Mesmo com o aumento da concorrência, a gestora acredita ter vantagem competitiva: capital em abundância e participação em empresas de construção e fabricação de equipamentos que ajudam a executar projetos em larga escala.
“Quando se chega a esse nível, poucos conseguem coordenar todos os elementos necessários”, afirma Nadeem Meghji, codiretor global de imóveis da Blackstone.
Mas o que parecia uma aposta invencível começou a dar sinais de fragilidade no início deste ano.
Em janeiro, a empresa chinesa DeepSeek anunciou ter desenvolvido um sistema de IA que consome menos energia e exige menos chips, levantando dúvidas sobre a necessidade de manter a expansão de centros de dados em ritmo tão acelerado.
A notícia sacudiu as premissas de diversos investidores. Mesmo assim, nos dias seguintes, Blackstone e seus clientes, incluindo Meta e Microsoft, reafirmaram seus compromissos com o setor.
No mês passado, porém, outro baque: a Microsoft anunciou a suspensão de construções de centros de dados em New Albany, Ohio, onde a QTS e outras empresas têm projetos em andamento.
“Não tivemos qualquer aviso prévio”, disse David Edelblute, funcionário público do condado de Licking, onde fica parte da cidade.
Rudy Sahay, fundador da Aquarian Holdings, contou que desistiu recentemente de um negócio porque o contrato permitia que os inquilinos saíssem com facilidade.
Investidores também se perguntam como a Blackstone —e outras gigantes de Wall Street— vão sair desses negócios. Poucas firmas têm capital para comprar empresas avaliadas em dezenas de bilhões de dólares. E operações coletivas são difíceis de estruturar.

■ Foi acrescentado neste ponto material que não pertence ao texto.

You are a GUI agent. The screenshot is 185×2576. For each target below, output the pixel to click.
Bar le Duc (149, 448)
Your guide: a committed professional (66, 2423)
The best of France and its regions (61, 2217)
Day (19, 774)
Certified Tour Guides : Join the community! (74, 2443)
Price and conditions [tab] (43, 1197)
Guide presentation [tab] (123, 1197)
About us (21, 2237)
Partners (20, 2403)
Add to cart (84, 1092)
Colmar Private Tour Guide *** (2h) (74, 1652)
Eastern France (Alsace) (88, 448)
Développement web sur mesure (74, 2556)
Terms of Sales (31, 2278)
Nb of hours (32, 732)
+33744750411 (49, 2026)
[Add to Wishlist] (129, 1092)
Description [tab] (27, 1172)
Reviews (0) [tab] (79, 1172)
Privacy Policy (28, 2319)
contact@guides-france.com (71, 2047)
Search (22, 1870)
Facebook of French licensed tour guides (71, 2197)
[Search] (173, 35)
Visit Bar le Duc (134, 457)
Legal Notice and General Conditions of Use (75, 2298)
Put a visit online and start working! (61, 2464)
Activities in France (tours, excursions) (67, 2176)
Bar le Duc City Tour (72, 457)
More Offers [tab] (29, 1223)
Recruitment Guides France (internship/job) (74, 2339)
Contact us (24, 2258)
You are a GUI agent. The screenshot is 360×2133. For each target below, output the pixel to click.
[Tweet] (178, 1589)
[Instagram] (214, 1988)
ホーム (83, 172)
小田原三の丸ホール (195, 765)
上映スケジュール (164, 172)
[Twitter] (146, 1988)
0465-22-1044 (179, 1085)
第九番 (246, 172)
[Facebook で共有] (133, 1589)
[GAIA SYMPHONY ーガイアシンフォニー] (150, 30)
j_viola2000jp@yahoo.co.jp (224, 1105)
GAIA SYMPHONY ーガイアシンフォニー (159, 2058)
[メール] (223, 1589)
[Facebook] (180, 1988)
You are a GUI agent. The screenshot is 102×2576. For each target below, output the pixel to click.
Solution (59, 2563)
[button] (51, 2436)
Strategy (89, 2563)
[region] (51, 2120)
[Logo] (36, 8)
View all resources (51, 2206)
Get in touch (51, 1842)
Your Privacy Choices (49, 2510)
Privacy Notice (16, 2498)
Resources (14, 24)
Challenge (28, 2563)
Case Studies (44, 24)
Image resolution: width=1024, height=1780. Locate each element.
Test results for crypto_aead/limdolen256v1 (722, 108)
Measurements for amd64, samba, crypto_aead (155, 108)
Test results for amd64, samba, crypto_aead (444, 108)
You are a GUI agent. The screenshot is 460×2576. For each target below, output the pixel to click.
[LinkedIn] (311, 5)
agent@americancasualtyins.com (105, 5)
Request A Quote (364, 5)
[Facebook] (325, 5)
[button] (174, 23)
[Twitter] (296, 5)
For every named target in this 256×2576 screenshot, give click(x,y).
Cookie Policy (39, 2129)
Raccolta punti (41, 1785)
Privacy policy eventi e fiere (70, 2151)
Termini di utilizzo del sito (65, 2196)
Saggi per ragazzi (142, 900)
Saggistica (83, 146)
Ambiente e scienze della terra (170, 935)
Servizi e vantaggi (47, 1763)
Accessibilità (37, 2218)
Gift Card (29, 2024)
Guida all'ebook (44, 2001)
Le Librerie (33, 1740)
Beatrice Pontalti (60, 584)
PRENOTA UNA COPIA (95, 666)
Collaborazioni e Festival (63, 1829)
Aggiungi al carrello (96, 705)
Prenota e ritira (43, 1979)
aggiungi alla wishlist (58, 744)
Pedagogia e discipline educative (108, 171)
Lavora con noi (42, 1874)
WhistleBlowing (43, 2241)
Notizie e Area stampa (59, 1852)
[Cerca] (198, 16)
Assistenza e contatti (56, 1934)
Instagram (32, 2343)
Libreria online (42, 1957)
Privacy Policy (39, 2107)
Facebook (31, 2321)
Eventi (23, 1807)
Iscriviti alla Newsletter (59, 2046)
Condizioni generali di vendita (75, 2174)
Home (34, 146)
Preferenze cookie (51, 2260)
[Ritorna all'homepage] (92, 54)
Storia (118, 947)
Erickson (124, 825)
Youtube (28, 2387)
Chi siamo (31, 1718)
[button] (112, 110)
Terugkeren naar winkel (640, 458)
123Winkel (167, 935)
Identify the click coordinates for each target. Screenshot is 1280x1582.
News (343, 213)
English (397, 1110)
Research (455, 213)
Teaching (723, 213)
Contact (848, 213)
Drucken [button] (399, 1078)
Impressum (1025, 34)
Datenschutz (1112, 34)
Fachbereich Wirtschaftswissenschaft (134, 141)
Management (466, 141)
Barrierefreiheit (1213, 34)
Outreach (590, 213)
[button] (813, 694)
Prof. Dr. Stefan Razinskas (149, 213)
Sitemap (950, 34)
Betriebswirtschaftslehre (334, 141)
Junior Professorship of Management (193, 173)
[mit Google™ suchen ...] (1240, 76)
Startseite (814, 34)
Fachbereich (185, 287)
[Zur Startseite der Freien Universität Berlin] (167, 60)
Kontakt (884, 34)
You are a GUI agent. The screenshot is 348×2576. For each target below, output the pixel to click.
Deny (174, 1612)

O modelo tradicional prevê a compra, valorização e revenda das empresas no prazo de cinco a sete anos, devolvendo o capital aos investidores.
Karl Kuchel, do banco australiano Macquarie, afirma que ainda é “uma incógnita” se haverá compradores para esses ativos gigantes quando chegar a hora da venda.
Se abrir o capital da QTS novamente não for uma opção viável, alguns investidores apostam que a Blackstone terá que encontrar maneiras criativas para os investidores sacarem seu dinheiro. A Blackstone poderia vender data centers individuais, disse Sean Klimczak, seu chefe global de infraestrutura. Alternativamente, ele observou que a Blackstone não precisa necessariamente vender os data centers, pois eles estão em certos fundos que mantêm os investimentos por tempo indeterminado.